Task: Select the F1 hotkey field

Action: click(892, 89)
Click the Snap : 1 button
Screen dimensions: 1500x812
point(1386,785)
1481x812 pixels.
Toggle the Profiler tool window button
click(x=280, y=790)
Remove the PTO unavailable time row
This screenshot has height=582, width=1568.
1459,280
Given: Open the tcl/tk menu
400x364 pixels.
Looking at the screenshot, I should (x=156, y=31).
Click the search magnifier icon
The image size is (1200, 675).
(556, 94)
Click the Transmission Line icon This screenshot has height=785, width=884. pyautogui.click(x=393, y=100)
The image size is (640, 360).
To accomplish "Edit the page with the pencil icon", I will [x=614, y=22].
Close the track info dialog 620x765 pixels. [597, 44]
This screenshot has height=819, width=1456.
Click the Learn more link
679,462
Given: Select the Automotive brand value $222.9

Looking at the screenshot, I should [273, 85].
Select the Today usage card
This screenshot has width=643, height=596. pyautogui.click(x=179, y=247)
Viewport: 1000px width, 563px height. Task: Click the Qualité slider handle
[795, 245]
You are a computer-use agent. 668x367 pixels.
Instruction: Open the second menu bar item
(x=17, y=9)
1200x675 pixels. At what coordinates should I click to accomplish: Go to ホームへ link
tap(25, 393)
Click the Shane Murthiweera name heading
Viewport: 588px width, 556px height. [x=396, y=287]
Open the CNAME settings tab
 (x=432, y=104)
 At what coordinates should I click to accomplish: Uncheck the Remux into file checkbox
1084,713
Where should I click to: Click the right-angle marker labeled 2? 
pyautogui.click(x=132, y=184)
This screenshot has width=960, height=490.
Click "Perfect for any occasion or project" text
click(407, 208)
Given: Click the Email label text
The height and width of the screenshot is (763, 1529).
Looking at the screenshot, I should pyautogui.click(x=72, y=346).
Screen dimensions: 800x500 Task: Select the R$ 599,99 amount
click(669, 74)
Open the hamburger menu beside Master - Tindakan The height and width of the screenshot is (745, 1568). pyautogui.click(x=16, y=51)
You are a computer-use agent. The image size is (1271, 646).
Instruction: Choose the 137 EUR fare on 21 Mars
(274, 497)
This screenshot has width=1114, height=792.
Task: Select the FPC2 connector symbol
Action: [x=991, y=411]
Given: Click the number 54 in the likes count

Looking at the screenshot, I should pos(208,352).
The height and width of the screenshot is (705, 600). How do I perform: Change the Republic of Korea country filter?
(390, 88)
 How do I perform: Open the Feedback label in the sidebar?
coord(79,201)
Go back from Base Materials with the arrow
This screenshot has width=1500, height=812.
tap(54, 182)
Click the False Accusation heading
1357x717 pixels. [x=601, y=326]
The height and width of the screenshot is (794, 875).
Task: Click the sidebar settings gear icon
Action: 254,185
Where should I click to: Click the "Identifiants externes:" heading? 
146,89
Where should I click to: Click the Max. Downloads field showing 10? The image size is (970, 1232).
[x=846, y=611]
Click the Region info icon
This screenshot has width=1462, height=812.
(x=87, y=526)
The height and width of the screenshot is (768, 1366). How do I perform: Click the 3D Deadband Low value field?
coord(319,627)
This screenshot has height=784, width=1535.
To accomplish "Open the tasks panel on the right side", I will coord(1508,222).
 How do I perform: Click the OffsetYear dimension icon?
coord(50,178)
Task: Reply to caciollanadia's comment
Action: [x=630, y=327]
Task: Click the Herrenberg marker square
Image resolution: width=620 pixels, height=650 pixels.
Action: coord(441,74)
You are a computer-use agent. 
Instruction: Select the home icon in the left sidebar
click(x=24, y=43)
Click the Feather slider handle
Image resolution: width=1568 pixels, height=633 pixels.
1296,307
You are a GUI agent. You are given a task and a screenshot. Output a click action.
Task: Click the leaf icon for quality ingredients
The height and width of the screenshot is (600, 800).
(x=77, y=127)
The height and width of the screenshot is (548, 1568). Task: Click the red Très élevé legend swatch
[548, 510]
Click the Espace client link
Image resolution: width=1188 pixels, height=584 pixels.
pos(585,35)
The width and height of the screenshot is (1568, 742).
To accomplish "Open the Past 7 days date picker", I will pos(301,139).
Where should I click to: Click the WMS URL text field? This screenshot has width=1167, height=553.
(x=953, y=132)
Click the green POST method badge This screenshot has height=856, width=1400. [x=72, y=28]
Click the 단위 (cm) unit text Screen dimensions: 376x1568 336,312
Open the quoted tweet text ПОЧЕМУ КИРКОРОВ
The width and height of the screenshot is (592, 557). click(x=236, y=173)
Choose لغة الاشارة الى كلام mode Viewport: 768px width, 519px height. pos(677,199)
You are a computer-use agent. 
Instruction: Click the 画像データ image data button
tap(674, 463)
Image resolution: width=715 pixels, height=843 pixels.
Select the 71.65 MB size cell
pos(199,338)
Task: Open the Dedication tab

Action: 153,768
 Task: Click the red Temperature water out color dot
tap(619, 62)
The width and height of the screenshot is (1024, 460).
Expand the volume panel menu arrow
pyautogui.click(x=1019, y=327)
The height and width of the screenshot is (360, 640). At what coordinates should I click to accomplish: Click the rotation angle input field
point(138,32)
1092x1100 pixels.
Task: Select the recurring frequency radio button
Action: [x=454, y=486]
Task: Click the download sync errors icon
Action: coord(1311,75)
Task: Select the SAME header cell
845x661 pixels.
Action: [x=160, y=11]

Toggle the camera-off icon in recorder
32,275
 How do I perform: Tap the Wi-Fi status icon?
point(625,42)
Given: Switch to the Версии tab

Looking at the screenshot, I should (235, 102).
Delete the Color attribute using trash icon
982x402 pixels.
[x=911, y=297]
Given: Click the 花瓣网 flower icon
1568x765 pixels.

______

● **Requirements**
Pull out the data from its very first line through the line containing "tap(25, 393)", including both ends, and repeat those lines word for word with no changes.

● **Full answer**
Task: Select the F1 hotkey field

Action: click(892, 89)
Click the Snap : 1 button
Screen dimensions: 1500x812
point(1386,785)
1481x812 pixels.
Toggle the Profiler tool window button
click(x=280, y=790)
Remove the PTO unavailable time row
This screenshot has height=582, width=1568.
1459,280
Given: Open the tcl/tk menu
400x364 pixels.
Looking at the screenshot, I should (x=156, y=31).
Click the search magnifier icon
The image size is (1200, 675).
(556, 94)
Click the Transmission Line icon This screenshot has height=785, width=884. pyautogui.click(x=393, y=100)
The image size is (640, 360).
To accomplish "Edit the page with the pencil icon", I will [x=614, y=22].
Close the track info dialog 620x765 pixels. [597, 44]
This screenshot has height=819, width=1456.
Click the Learn more link
679,462
Given: Select the Automotive brand value $222.9

Looking at the screenshot, I should [273, 85].
Select the Today usage card
This screenshot has width=643, height=596. pyautogui.click(x=179, y=247)
Viewport: 1000px width, 563px height. Task: Click the Qualité slider handle
[795, 245]
You are a computer-use agent. 668x367 pixels.
Instruction: Open the second menu bar item
(x=17, y=9)
1200x675 pixels. At what coordinates should I click to accomplish: Go to ホームへ link
tap(25, 393)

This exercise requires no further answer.